WHAT TO WORK ON: In the records that follow, locate every line with "will" and extract it.

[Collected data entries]
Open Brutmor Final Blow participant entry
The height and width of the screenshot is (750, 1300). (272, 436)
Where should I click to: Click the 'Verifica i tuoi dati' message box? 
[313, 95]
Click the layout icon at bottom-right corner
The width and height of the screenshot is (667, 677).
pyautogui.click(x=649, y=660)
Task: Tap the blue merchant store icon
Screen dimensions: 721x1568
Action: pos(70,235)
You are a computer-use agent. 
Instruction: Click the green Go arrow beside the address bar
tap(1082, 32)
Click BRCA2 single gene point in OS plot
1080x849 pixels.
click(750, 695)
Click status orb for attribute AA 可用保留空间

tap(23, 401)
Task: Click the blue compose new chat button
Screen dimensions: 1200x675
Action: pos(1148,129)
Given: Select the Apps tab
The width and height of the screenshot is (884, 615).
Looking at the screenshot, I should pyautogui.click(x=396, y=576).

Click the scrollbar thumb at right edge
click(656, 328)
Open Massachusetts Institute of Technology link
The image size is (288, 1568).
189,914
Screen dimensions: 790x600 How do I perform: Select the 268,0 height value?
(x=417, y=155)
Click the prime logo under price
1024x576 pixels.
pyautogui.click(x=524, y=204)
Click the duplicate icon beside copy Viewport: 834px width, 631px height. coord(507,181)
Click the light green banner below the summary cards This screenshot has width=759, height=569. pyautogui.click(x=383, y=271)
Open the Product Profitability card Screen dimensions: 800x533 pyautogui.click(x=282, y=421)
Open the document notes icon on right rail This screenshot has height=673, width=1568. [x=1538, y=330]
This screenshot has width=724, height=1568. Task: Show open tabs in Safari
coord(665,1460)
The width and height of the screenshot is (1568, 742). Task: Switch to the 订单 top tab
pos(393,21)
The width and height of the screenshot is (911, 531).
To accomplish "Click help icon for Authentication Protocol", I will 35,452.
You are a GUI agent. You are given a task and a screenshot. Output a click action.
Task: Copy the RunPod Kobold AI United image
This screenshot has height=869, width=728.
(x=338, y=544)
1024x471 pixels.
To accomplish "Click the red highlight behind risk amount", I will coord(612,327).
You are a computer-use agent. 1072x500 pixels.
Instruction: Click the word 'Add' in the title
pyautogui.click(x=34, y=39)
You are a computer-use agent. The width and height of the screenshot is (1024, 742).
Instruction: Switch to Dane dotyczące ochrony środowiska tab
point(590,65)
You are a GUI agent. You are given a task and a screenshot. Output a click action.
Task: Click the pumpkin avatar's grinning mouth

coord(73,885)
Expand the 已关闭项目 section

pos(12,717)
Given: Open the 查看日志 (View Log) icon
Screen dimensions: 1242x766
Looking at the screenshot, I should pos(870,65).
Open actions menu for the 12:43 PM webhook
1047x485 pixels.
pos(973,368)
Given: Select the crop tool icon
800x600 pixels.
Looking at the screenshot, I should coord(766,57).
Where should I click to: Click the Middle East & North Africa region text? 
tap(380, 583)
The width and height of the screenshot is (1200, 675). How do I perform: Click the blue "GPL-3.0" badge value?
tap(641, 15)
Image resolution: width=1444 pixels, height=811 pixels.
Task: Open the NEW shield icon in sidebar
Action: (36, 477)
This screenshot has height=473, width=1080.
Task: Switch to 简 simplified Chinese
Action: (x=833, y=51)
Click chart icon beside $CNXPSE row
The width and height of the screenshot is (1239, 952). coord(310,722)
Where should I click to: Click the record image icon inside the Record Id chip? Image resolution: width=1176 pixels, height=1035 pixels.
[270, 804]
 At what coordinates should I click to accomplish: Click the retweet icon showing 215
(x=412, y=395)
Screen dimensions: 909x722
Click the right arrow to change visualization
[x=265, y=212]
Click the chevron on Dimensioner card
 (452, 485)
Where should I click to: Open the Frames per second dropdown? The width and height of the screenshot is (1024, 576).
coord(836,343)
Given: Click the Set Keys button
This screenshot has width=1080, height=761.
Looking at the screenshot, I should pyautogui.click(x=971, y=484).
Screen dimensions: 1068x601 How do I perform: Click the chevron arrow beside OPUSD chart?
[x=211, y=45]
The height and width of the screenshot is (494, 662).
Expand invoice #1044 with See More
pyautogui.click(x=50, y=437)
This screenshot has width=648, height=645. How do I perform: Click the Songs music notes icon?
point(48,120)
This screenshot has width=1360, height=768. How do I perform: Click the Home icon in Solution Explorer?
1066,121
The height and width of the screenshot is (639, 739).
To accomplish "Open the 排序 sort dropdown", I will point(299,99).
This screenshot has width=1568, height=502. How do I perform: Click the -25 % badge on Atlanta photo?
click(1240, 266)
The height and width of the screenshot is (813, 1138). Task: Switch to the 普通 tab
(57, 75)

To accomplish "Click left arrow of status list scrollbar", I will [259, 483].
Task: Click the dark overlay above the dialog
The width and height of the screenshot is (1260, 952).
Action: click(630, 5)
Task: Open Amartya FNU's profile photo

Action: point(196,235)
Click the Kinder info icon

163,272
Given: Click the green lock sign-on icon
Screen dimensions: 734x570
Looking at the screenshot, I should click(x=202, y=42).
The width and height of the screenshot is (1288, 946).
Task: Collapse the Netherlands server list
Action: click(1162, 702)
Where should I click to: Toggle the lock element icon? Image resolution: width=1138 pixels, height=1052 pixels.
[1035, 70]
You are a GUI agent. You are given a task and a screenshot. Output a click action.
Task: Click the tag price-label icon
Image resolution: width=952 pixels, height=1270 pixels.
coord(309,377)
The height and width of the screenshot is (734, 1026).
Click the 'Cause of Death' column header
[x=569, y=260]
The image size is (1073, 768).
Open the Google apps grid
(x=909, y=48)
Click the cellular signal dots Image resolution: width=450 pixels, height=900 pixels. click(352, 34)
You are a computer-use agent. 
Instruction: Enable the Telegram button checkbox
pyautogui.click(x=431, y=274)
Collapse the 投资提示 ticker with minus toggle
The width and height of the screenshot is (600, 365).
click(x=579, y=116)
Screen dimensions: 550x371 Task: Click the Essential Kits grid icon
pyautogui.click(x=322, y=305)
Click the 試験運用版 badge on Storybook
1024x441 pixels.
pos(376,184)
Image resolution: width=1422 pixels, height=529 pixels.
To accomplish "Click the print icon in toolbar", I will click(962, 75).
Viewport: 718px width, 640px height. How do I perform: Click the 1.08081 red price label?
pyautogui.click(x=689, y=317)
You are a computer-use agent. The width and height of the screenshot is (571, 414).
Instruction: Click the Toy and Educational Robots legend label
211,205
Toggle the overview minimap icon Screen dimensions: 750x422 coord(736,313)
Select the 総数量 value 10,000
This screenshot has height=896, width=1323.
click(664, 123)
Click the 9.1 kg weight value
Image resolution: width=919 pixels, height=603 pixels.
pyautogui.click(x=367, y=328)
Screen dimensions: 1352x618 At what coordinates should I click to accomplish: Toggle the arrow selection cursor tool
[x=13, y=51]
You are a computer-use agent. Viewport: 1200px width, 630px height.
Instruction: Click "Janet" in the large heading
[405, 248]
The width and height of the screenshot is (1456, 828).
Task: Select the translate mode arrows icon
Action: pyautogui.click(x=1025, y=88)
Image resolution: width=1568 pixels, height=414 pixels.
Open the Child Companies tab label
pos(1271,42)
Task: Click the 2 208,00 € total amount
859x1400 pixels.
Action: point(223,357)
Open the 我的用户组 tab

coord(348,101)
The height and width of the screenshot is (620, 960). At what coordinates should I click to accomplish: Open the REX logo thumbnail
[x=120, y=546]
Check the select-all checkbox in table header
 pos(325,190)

RESPONSE:
To accomplish "Click help icon for Authentication Protocol", I will 35,452.
To accomplish "Click the red highlight behind risk amount", I will coord(612,327).
To accomplish "Open the 排序 sort dropdown", I will point(299,99).
To accomplish "Click left arrow of status list scrollbar", I will [259, 483].
To accomplish "Click the print icon in toolbar", I will click(962, 75).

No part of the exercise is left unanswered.